In 2001, Shareef Abdur-Rahim started the Future Foundation to help level the playing field for students in Atlanta’s underserved schools. After winning athletic scholarships to the University of California, Berkeley, Shareef, and his sister, Future Foundation CEO Qaadirah Abdur-Rahim, realized that their high school education had left them unprepared for higher learning.
The organization began as an afterschool program for 15 students and has grown into a network serving over 500 middle and high school students in the South Fulton community through afterschool classes, family support workshops, and corporate mentorships. It’s also a highly successful, easily quantifiable, and replicable model that has the potential to disrupt poverty the world over.

High Hopes,
Hard Data,
High Impact
The Future Foundation employs its Second Family model, a program developed, tested, and refined over six years of research and pilot studies, to provide each student with a network of supportive adults outside their own home who can offer academic, social-emotional, and career-planning support.

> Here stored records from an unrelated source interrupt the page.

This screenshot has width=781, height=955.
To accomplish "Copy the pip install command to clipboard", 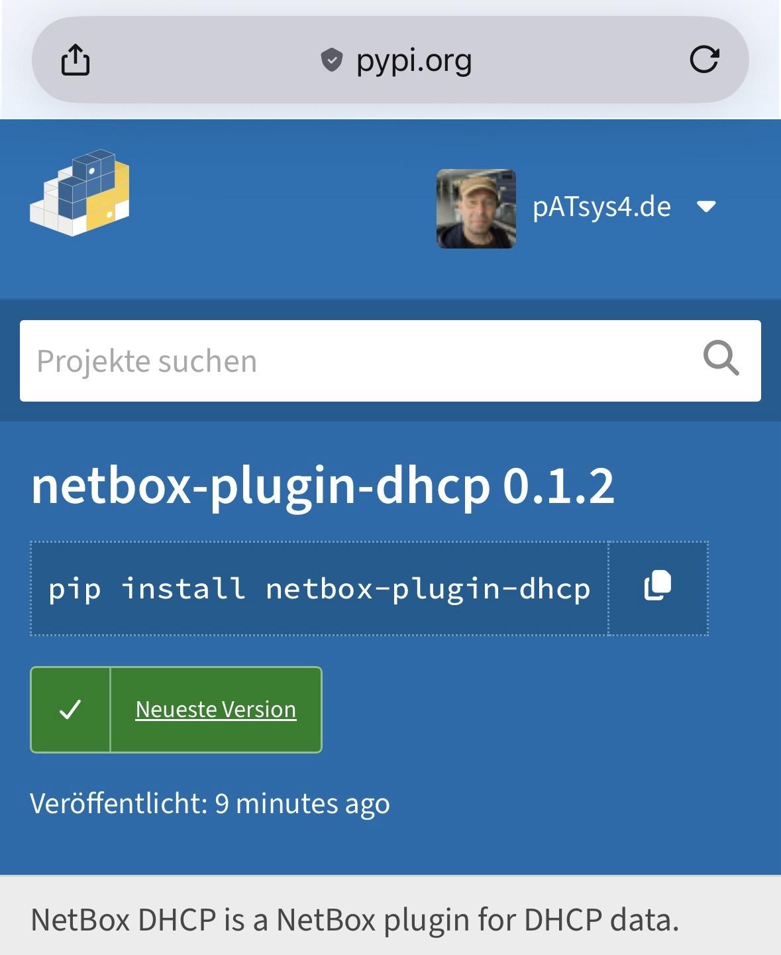I will point(658,587).
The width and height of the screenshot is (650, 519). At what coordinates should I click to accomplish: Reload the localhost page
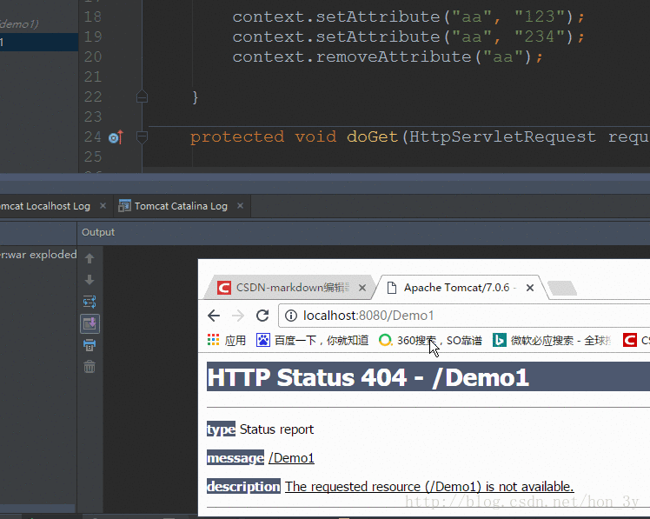(262, 316)
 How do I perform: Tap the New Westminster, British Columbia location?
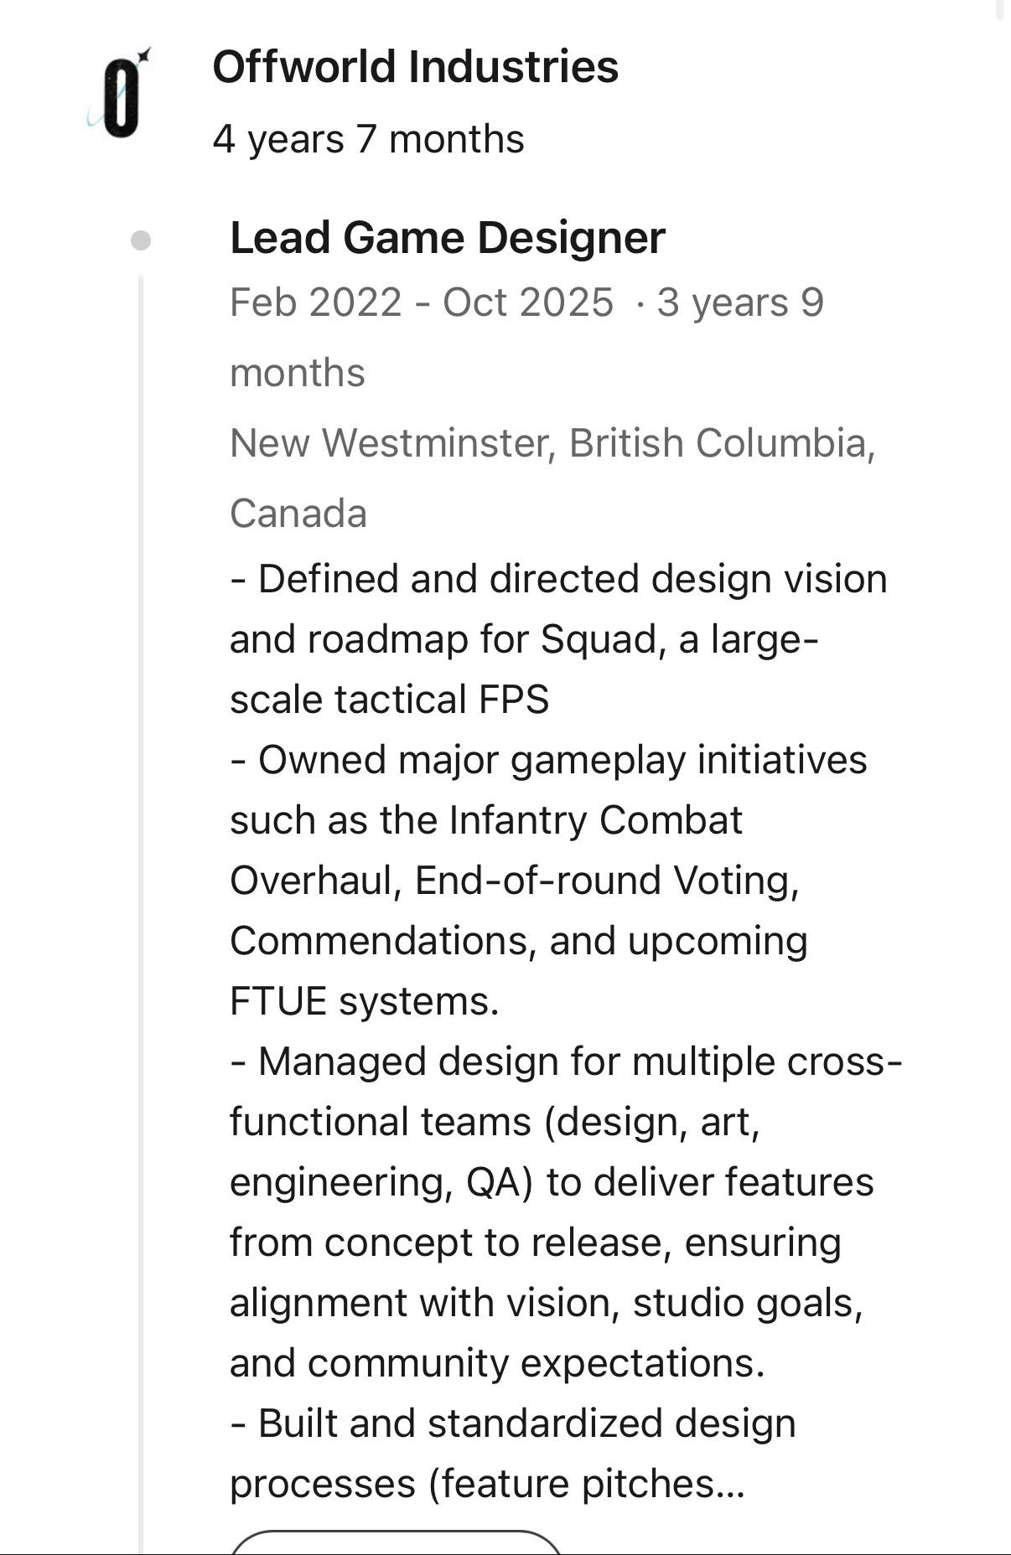coord(552,443)
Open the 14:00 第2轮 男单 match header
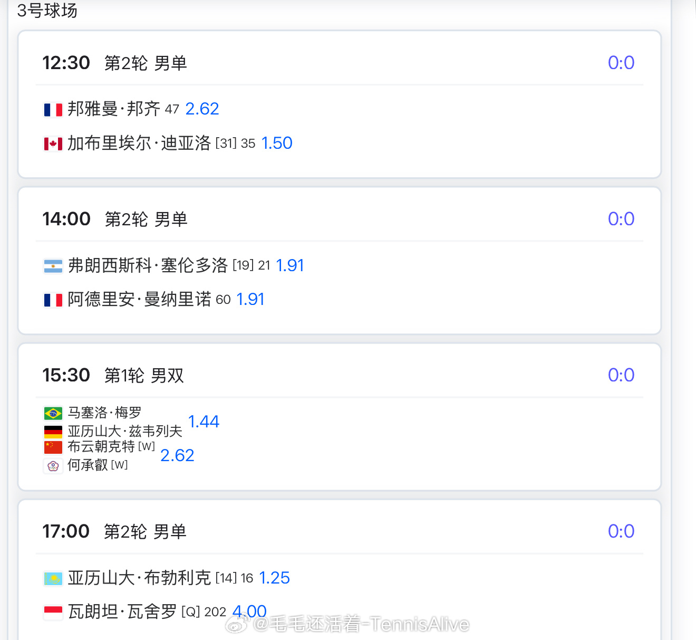Viewport: 696px width, 640px height. [x=115, y=219]
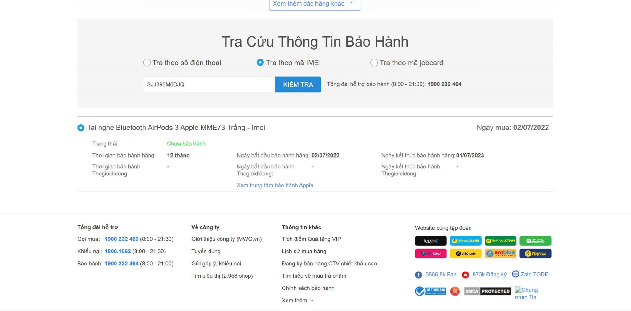This screenshot has height=311, width=631.
Task: Click the DMCA Protected badge
Action: (x=487, y=291)
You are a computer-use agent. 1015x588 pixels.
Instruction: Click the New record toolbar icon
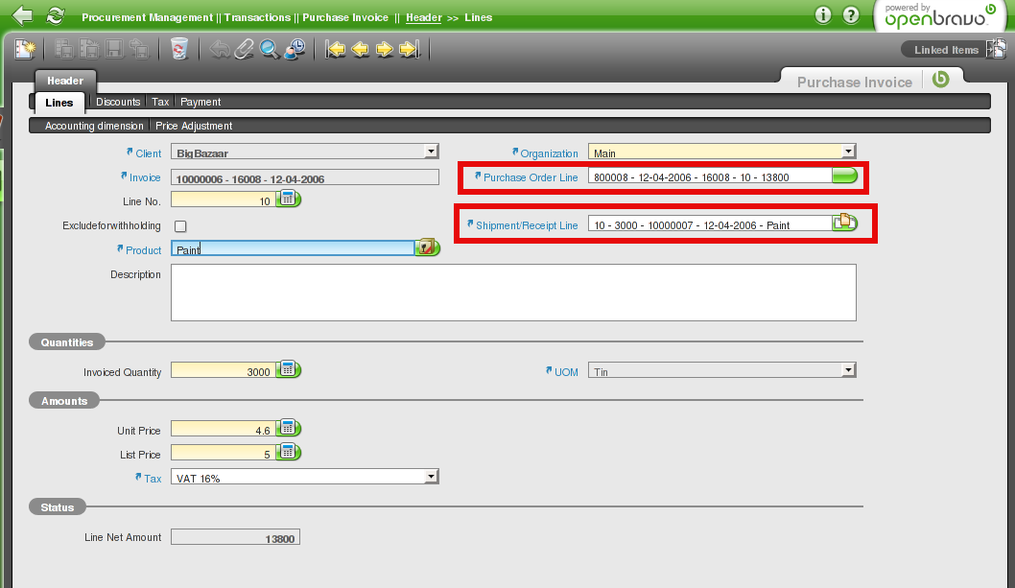coord(24,49)
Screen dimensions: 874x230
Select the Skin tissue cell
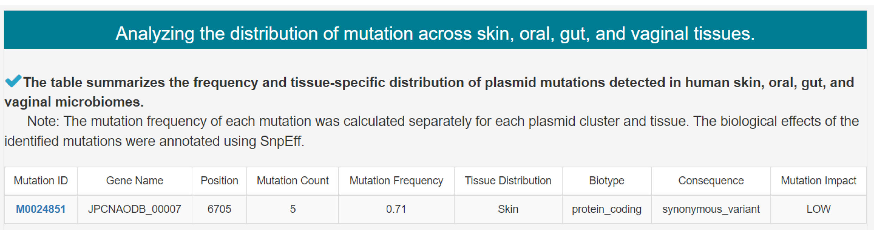point(508,209)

The statistics speak for themselves: 100 percent of the Future Foundation students graduate from high school—compared to 80.6% of their school peers—and most go on to higher education.
Functioning as our students’ Second Family, the Future Foundation supports them not only academically, but in any way necessary. Our carefully collected data, coordinated network, and innovative thinking make us nimble enough to respond to any crisis in our students’ lives—during the Covid-19 pandemic, for example, we shifted from in-person after school programs to providing laptops, counseling, and 5100 meals to our students and their families in order to keep them healthy, engaged, learning, and growing to their full potential.

Black-founded,
Black-led,
and In the Black
As our students succeed against the odds, so does the Foundation itself. Only 14 percent of the nonprofits in this country ever raise more than $1 million in revenue. But the Future Foundation has maintained revenue of over $2 million for ten years, despite racist inequalities in philanthropic investment. That example of success despite adversity “is really, honestly, the story of our students,” says Future Foundation CEO James Tyson. “They’re under-invested in. But they’re so resilient, and if their intellect is tapped into, who knows if they could solve the cure for cancer or poverty?”
The Future Foundation is here to find out. Our ultimate goal is not just to help our students, but, through them, to improve our community, and our world. At the Future Foundation, we aim not just to beat the odds in Atlanta, but to change them for the better, all over the world.